A Fire Upon The Deep, Vernor Vinge
This is about Scriber Jaqueramaphan, a dedicated researcher and scientist (and a pompous nerd), who can absolutely not stop reading and learning and writing and spitballing ideas. He collects and remixes ideas with an earnest fervour that is a bit cringeworthy, but also super useful and thorough (and oh so relatable).
Notebooks, eh? Alright, let’s talk about notebooks. This blog started out by recommendation of David. I used it a lot initially in March, less in April, and then kind of stopped in May. I’m going to give regular writing another go for a bit, for a couple of reasons that David explains in his guide to starting a regular writing practice: Writing can be enjoyable, and as a nice side effect improves communication skills, provides a place to think and notice connections between thoughts, and people might even like what I write.
The last part was kinda-somewhat the reason I stopped writing. Initially, I wrote down a bunch of random observations and thoughts, and that went pretty well. Practice improved my writing a bit, and my access to opinions a lot, and I wrote On Compliments and You Are Not Special, which a couple of people liked a lot. People liking my writing feels extremely good, and I certainly wanted more of that.
Never mind that the goal of this blog was to practice writing without any pressure to perform, without too much thought about who might read it. And this pressure asserted itself, until I started putting off posts. I just wanted to flesh them out a bit, polish them, maybe develop my thoughts a bit more … I knew what was happening, but I didn’t have the spoons to reframe the writing process at the time.

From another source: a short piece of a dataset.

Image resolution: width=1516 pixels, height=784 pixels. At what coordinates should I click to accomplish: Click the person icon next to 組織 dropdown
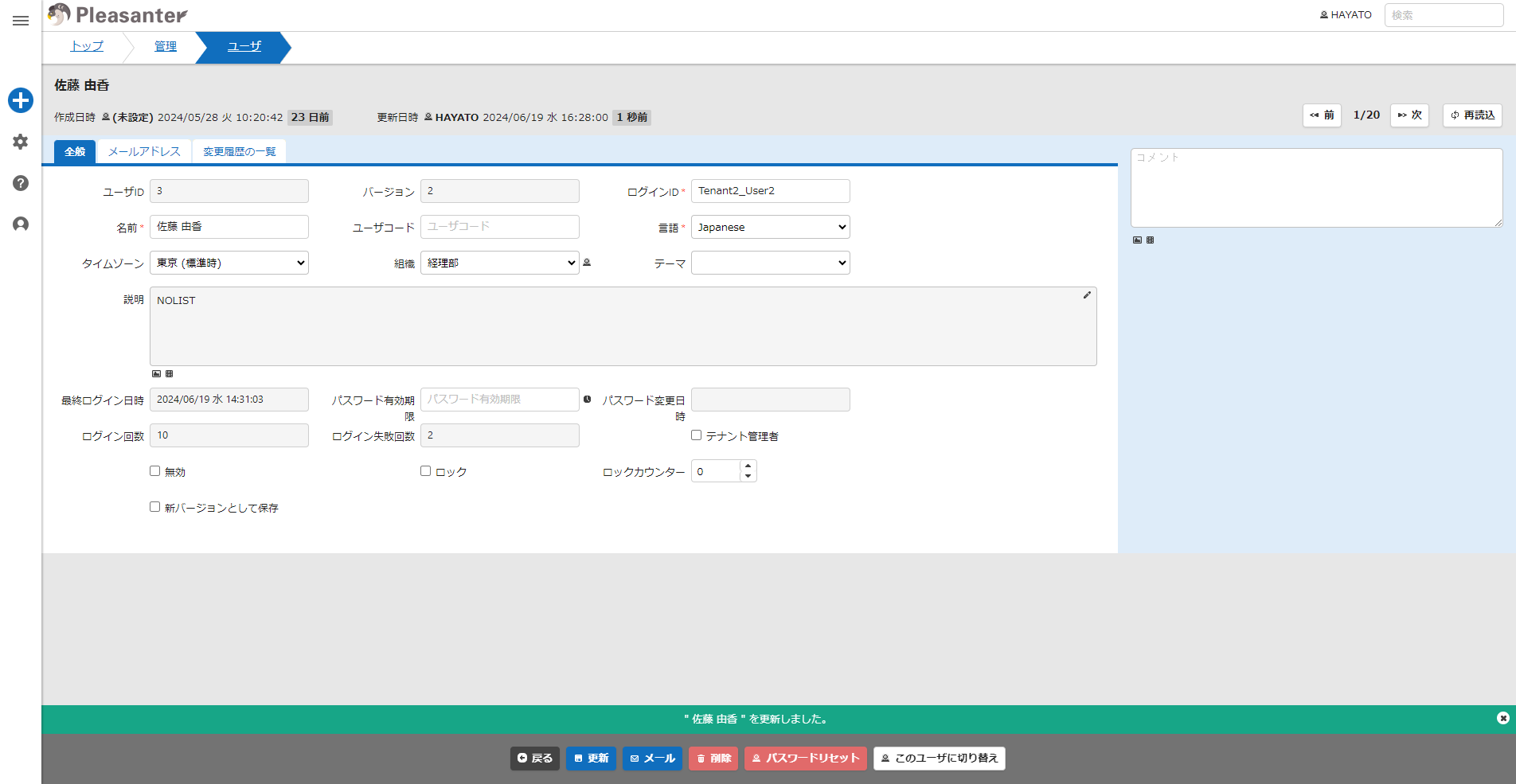(x=587, y=263)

The main motivator to get out of this mindset turns out to be notebook/practice blogs by other people. I read many of these (and even adopted the official Notebook Blog Cult Skin), and I enjoy them a lot, no matter how polished or unpolished a particular entry may be. I love getting to see what other people think, how they think, what their model(s) of mind are. It’s deeply fascinating what’s important to them, what they gloss over, what they decide to share, and how they share these things. Sometimes ideas migrate between blogs, and sometimes you can follow the traces down a barely-visible hyperlink track. And it feels a bit unfair of me to just consume without sharing my thoughts myself, so here we are.
If you feel motivated too, go ahead and read David’s post and get started. If you want to contribute to my motivation, add yourself to my list of notebook blogs that I started the other day!
Unable to come up with a good ending, I consulted A Fire Upon The Deep a second time, and again the first passage I found was a perfect fit:
And so it went. Tens of thousands of messages, hundreds of points of view.